De nombreuses souches microbiennes de la base de données RExMap partagent des régions hypervariables 16S et des nombres de copies similaires. Ils ont introduit le terme «unité de souche opérationnelle» (OSU) pour les souches qui ne peuvent pas être différenciées sur la base des seules régions hypervariables 16S. Fait intéressant, les OSU contiennent non seulement des souches microbiennes apparentées, mais également des microbes phylogénétiquement distants, ce qui pourrait être dû au transfert horizontal de gènes du gène 16S ou à une affectation taxonomique incorrecte.
Le RExMap relie les séquences d’échantillons biologiques pour correspondre précisément aux souches microbiennes et aider à la validation expérimentale. De plus, il peut réanalyser les données 16S existantes avec des méta-analyses à grande échelle et une homogénéisation des données de séquençage. Cette approche a permis le développement d’un paysage détaillé du microbiome intestinal humain représentant des dizaines de milliers de microbes uniques.
L’étude actuelle a utilisé RExMap pour réanalyser les données existantes sur le microbiome intestinal humain 16S de 29 349 individus obtenues à partir de dix études menées dans seize régions différentes du monde.
Résultats de l’étude
Une analyse RExMap des données du microbiome 16S a pu capturer environ 75 % des espèces détectées à l’aide du WGS à moins de 1 % de la profondeur de séquençage. Cette approche évite les affectations taxonomiques et se concentre sur la correspondance exacte ou étroite des séquences d’amplicons 16S présentes dans la base de données RExMap. L’étude actuelle a observé que les microbes intestinaux humains diffèrent selon les régions du monde. Notamment, certains microbes intestinaux se trouvent en abondance dans une région spécifique.
Un ensemble de base de quinze microbes s’est avéré hautement conservé chez tous les humains, indépendamment de leur région géographique, de la génétique de l’hôte, de la démographie, de l’alimentation, de l’environnement et du mode de vie. Ces microbes jouent un rôle vital dans l’homéostasie métabolique de l’hôte. En règle générale, les microbes du noyau s’établissent dans les intestins des nourrissons et sont maintenus tout au long de la vie, avec une abondance différentielle. La prévalence et l’abondance des microbes de base ont été validées par une approche basée sur l’indexation du génome entier, c’est-à-dire WGS et Kraken2.

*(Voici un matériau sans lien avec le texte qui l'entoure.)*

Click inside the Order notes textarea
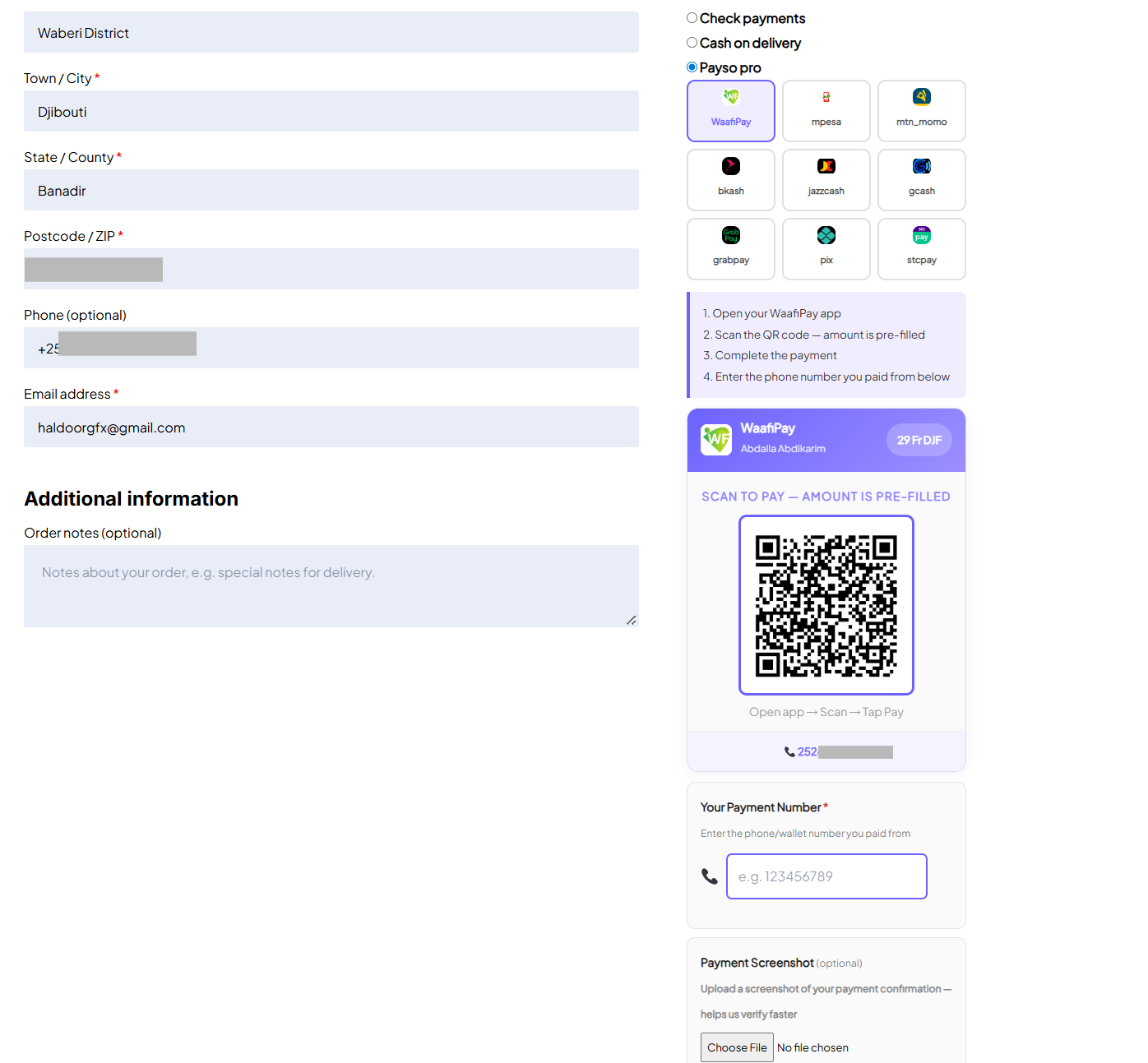1148x1063 pixels. point(331,585)
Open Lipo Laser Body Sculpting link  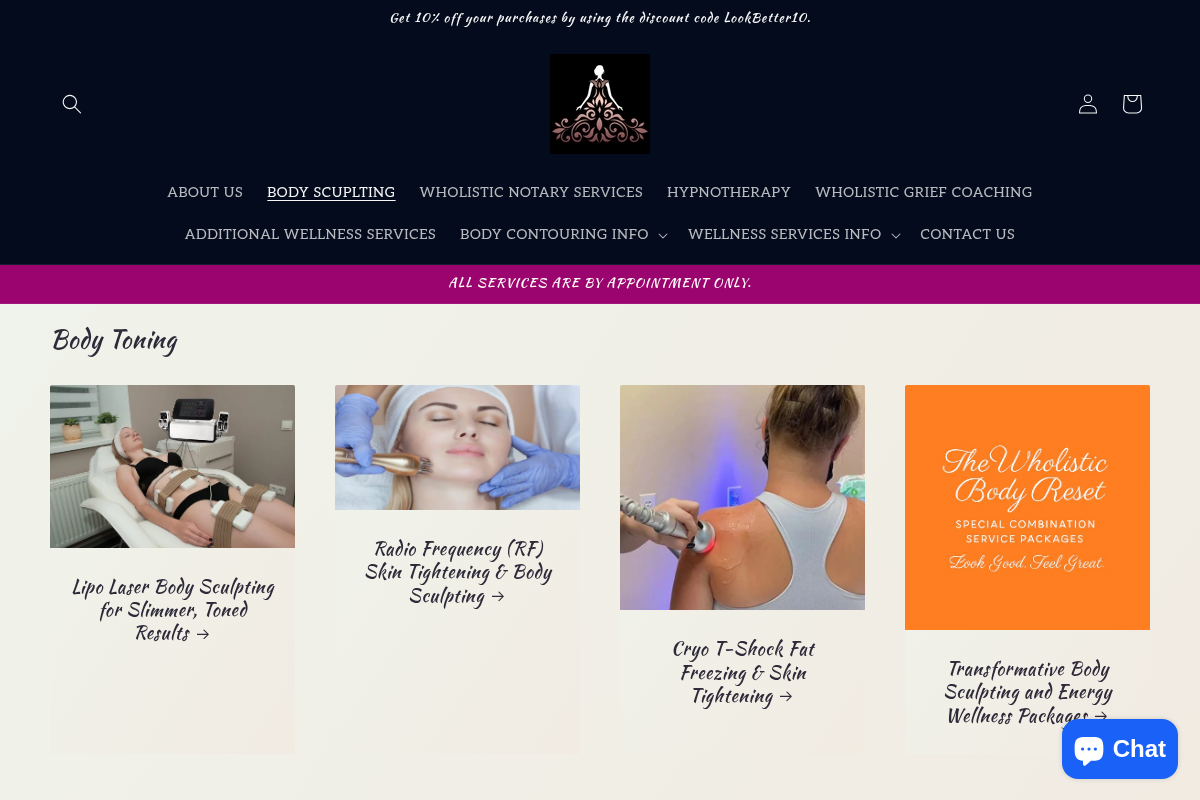pos(173,610)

Plusieurs microbes appartenant au phylum Bacteroidetes, tels que Prevotella copri et Bacteroides espèces, n’étaient pas corrélés à une région particulière. Eubactérie rectale et Faecalibacterium prausnitzii sont deux microbes principaux associés à un état pathologique spécifique. Oscillibactérie sp. ER4, Fusicatenibacter saccharivorans, Blautia faecis, Romboutsia timonensiset Hadrus anérostipes sont des microbes essentiels liés à la physiologie de l’hôte.
conclusion
L’analyse basée sur RExMap présente plusieurs limites, notamment sa capacité de cartographie réduite des espèces microbiennes présentes dans des niches avec peu de souches, telles que les écosystèmes aquatiques et du sol. De plus, il existe une limitation dans la cartographie des microbes dépourvus de séquence 16S complète ou génomique. Cependant, la base de données RExMap est continuellement mise à jour par les utilisateurs finaux en ajoutant de nouveaux génomes microbiens selon la disponibilité.
L’étude actuelle a conclu que les microbes intestinaux humains se séparent entre les régions occidentalisées et non occidentalisées. Des espèces et des souches microbiennes distinctes ont été identifiées qui sont uniques à des régions géographiques particulières. De plus, un ensemble de microbes de base ont été découverts au niveau des espèces qui sont communément partagées par les humains, indépendamment du mode de vie, de l’environnement ou des régions géographiques. Ces microbes sont généralement établis à la naissance et sont associés au métabolisme nutritionnel.